The Purple Rose of Cairo (Woody Allen, 1985) = 3.5/5

It's a tribute to the solace that cinema offers. It's often a better option than reality, and even though that element of tangibility is lacking, we can guarantee it won't desert us. The film is well executed without being particularly memorable. The notion of a movie character stepping out of a screen and into the real world had the potential to be gimmicky, but Allen handles it with grace. The director has named this among his favourite films from his own filmography, perhaps even his absolute favourite.

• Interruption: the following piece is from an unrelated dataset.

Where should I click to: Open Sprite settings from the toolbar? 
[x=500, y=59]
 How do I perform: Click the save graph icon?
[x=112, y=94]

Eden Lake (James Watkins, 2008) = 3/5

There are some genuinely unsettling moments in this film about a couple who are menaced by a group of rambunctious youths while holidaying in the English countryside. It's just a shame that it tapers off into formula and that the pacing is very messy. Its ideological position towards the working class is also a bit too obvious. 

In the Loop (Armando Iannucci, 2009) = 4/5

This spin-off from BBC TV series The Thick of It is a sharp and witty satire of 21st century Anglo-American politics and the 2003 invasion of Iraq. Rarely will you see a more quotable film, and that's largely due to the performance of Peter Capaldi. It wasn't very accessible to me since I've never seen an episode of The Thick of It, but it's really hard to fault anything on show here. 

Léon: The Professional (Luc Besson, 1994) = 4/5

The film is often implausible, but the chemistry of Portman and Reno is very compelling. Portman is unbelievably precocious in her debut role—one she auditioned for at the tender age of 11. I think this is a great example of a film that bridges the gap between mainstream and arthouse cinema. I have a reputation for shying away from action films, but Besson understood the importance of crafting original characters, so I really liked this one!  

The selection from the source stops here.